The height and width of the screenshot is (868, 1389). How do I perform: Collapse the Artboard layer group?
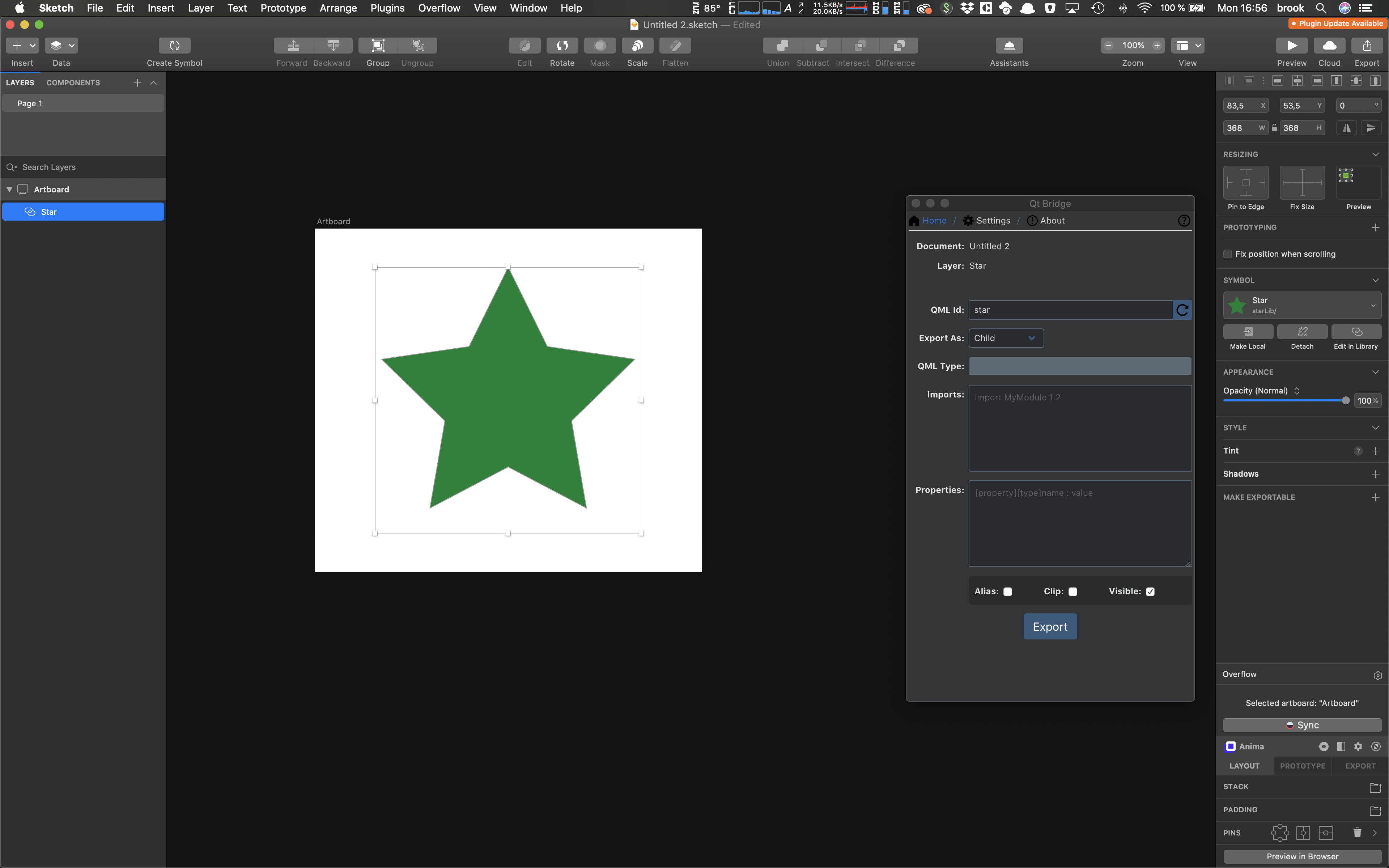[x=9, y=190]
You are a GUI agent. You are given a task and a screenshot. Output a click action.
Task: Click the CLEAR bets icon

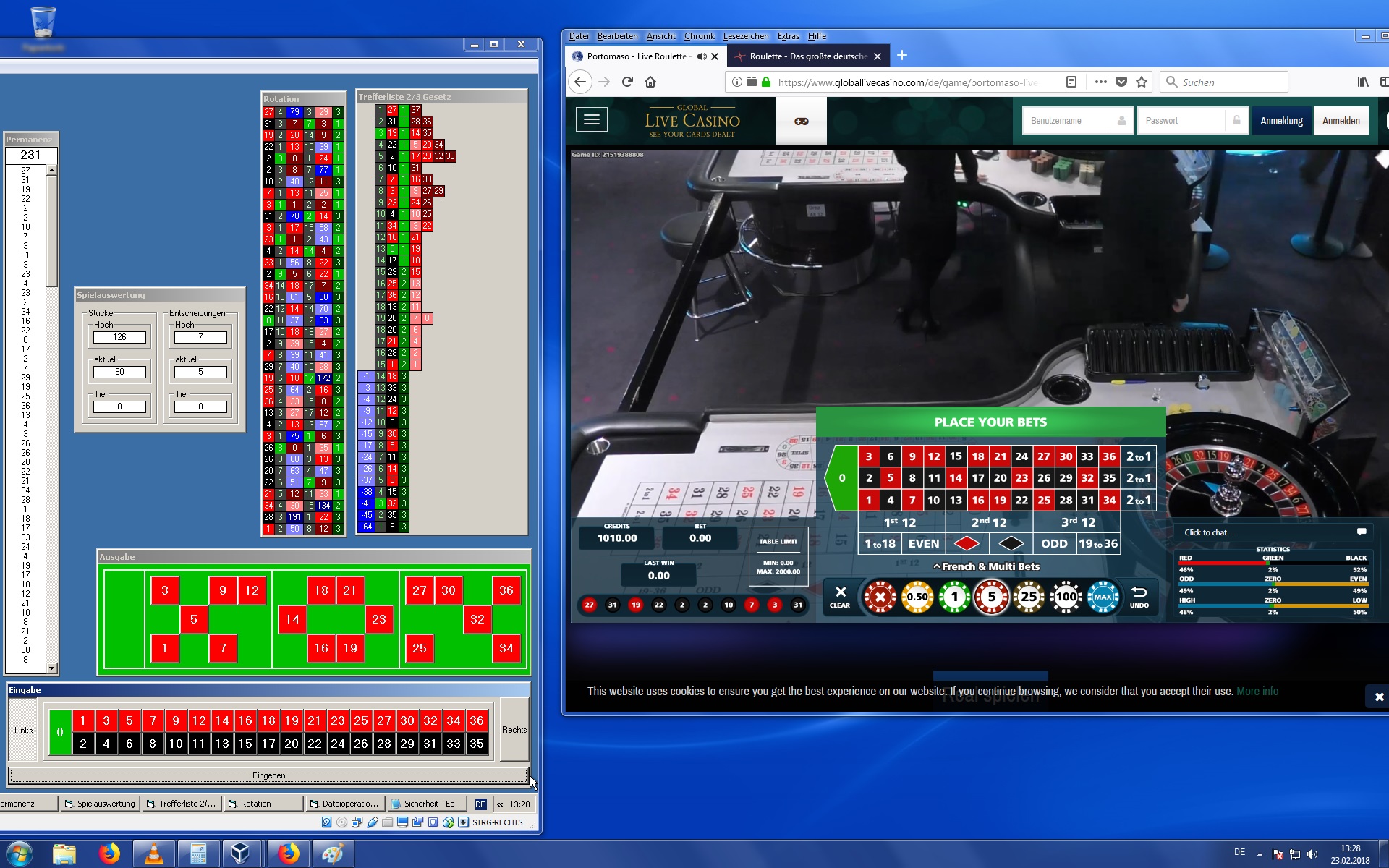tap(840, 597)
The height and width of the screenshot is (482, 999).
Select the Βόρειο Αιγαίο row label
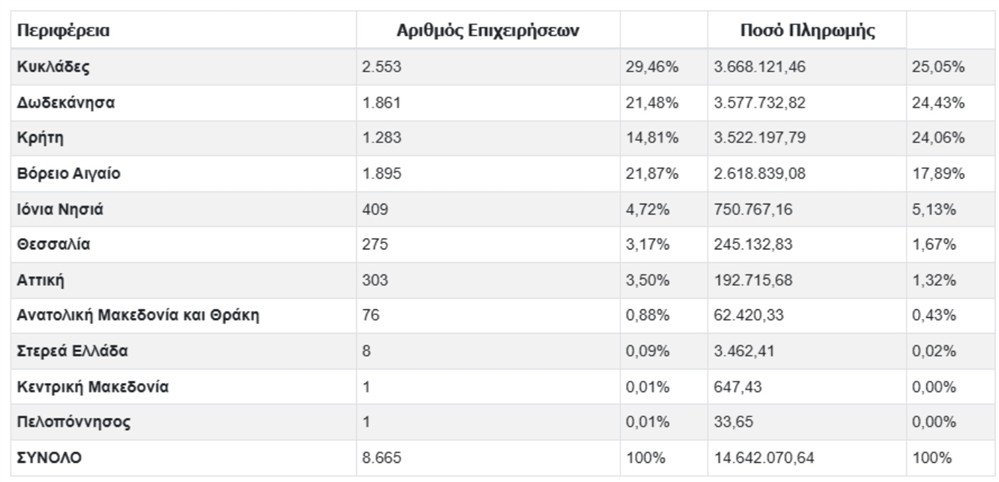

============================================================

- What to work on:
Write out the records word for word, starting with the line that contains "The height and width of the screenshot is (482, 999)." and continuing through the end of the records. Do not include the pictures.

- Answer to the task:
The height and width of the screenshot is (482, 999).
Select the Βόρειο Αιγαίο row label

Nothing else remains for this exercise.